Curiosity was launched from Cape Canaveral on 26th November 2011 and after a 254 day journey, touched down on the surface of Mars on 6th August 2012. Just over two weeks later, it took its first baby steps across Gale Crater, powered by a radioactive plutonium system. Engineers then had to establish the stability of Curiosity’s position before deploying and checking several key features, such as the antenna. Now that it is on the move, the world already has been awed by the magnificent vistas beamed back to Earth from the on-board camera.
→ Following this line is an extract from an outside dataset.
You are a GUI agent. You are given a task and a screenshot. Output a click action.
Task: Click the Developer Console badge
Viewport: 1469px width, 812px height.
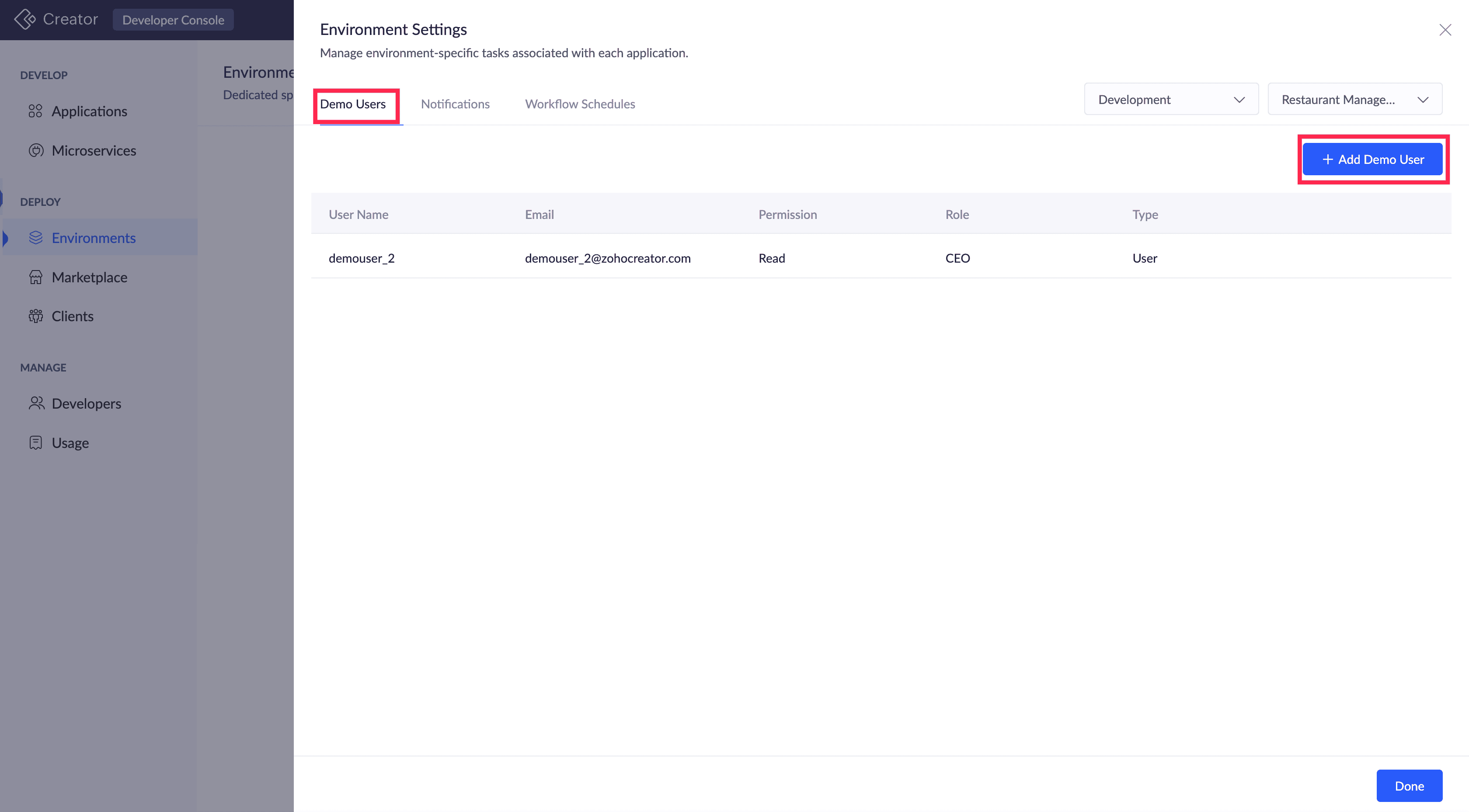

This image was taken by Mastcam onboard NASA’s Mars rover Curiosity on Sol 3

 

The rover, which is roughly the size of a Range Rover, is packed with chemical analysis equipment which it will use to study rock samples collected during its voyage. Curiosity then relays the information it gathers back to scientists on Earth via one of three satellites orbiting the Red Planet. It is currently travelling from Gale Crater to Glenelg, some 400 meters away, where engineers plan to drill into the ground for the first time on the mission. Along the way it is analysing the geology and climate of the planet, and assessing the possibility of further human exploration. However, its most important aim is to calculate whether Mars was ever able to support life; this involves searching for carbon, hydrogen, oxygen, nitrogen, phosphorus and sulphur – the elements essential for life. An on-board alpha particle x-ray spectrometer can analyse the elemental composition of the ground, including trace elements present. As well as several other spectrometers, the Mars rover also carries radiation detectors and an environmental detector, to measure temperature, humidity and pressure.

Curiosity is only designed to last for roughly two Earth years, or one Martian one, before expiring. NASA has already lined up the InSight mission as Curiosity’s successor, which aims to detect “marsquakes”. It is hoped this 2016 mission will be able to explain Mars’ lack of tectonic plates and why it lost its magnetic field, which used to protect it from the solar wind.